Uncertainty looms over post election process
Sep. 21, 2020 PLYMOUTH VOICE.
Plymouth Michigan News
The state’s chief election officer is in the spotlight as uncertainty looms over post election process amid new legislation, mistakes, lawsuits and profound rulings.
Current rules about the processing of ballots have recently changed as an unprecedented number of voters are expected to vote by mail in the presidential election.
Michigan Secretary of State Jocelyn Benson has predicted more than 5-million state residents will vote in the upcoming Nov. 3 election, and adds by her estimate more than 3-million will utilize absentee ballots. According to data from Bridge Michigan, 1.6 million absentee ballots were cast in the August primary.
Benson reports 2.3 million state registered voters have already requested absentee ballots and estimates a 60 to 70 percent turnout of the states estimated 7.5 million registered voters; double the amount from August.
Last Tuesday, the Michigan Senate passed legislation that allows local clerks in larger municipalities a one-day head start in processing absentee ballots. The Senate bill, approved in a 34-2 bipartisan vote, is now headed to the House for approval. Officials say ballots would remain in a separate secrecy sleeve and locked in secure containers.
Benson reportedly thanked the Senate for their approval. Processing a mail-in ballot is time consuming and usually involves a mix of automation and manual steps.
Also on Tuesday-according to the Detroit News, an incorrect version of the ballot listed Libertarian candidate Jeremy Cohen as President Trump’s running mate, in place of Vice President Mike Pence. The News reported a spokeswoman for Benson said she was not sure how many of the 400 early ballots were actually sent to voters before the error was corrected.
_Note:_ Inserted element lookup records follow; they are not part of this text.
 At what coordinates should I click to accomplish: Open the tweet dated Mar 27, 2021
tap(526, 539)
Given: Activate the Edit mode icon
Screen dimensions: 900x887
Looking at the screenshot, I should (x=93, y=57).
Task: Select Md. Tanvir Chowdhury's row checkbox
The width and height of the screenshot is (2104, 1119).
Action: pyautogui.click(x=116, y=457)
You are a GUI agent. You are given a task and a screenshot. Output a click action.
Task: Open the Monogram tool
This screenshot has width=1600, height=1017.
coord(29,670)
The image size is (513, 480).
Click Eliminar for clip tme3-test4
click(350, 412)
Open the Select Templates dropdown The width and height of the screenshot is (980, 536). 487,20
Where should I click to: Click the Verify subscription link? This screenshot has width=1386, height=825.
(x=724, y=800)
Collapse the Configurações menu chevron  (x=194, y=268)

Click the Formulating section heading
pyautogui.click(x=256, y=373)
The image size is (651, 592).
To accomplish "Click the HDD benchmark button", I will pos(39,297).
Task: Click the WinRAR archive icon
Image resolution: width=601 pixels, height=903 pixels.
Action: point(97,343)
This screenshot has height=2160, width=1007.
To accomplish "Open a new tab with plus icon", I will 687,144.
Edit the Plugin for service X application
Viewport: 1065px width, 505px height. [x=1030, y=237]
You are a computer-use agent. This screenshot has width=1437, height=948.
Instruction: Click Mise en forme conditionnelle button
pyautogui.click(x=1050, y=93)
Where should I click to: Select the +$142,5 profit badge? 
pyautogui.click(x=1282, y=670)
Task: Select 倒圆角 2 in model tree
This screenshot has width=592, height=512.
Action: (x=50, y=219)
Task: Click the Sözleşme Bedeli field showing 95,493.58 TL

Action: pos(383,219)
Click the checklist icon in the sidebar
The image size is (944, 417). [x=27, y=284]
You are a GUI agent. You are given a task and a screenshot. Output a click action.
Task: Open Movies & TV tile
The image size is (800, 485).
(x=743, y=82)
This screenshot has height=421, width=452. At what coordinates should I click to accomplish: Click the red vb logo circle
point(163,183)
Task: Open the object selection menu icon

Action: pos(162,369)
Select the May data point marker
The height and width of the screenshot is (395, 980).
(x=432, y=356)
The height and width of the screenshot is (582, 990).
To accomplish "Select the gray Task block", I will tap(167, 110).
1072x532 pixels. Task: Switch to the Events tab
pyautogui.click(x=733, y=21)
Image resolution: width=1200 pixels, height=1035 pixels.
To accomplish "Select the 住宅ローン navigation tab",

“We do not know how many of these ballots were sent to voters, but clerks were instructed to immediately alert voters of the error and send a corrected ballot. Voters who use the incorrect ballots instead of corrected ballots will still have their vote counted,”
Officials knowledgeable of the problem stated that it was the result of an isolated human error and it would not happen again.
In a Michigan Court of Appeals case Wednesday, the court ruled that Benson’s decision to send a mass mailing of unsolicited absentee ballot applications to the state’s entire 7.5 million registered voters was legal. In August, State Court of Claims Judge Cynthia Stephens said Benson had a clear and broad authority to mail the applications. Trump has repeatedly claimed expanding mail-in voting will slow the process, invite voter fraud and produce inaccurate results. Trump supporters and Democrat opponents are worried about people trying to manipulate the voting system.
“The Secretary of State, as chief election officer of this state, merely sent applications that will make it easier for voters to exercise that constitutional right, should they choose to do so,” Stephens said.
On another front, despite the fact that state law requires absentee ballots to be received by the time polls close on Election Day, Stephens ruled Friday that envelopes postmarked by the eve of Nov. 3 are eligible to be counted even if they show up days (or weeks) later later, citing the Coronavirus and chronic mail delays.
Stephens was appointed to the court in 2008 by former Democratic Gov. Jennifer Granholm.
All registered voters in Michigan have the right to vote by mail.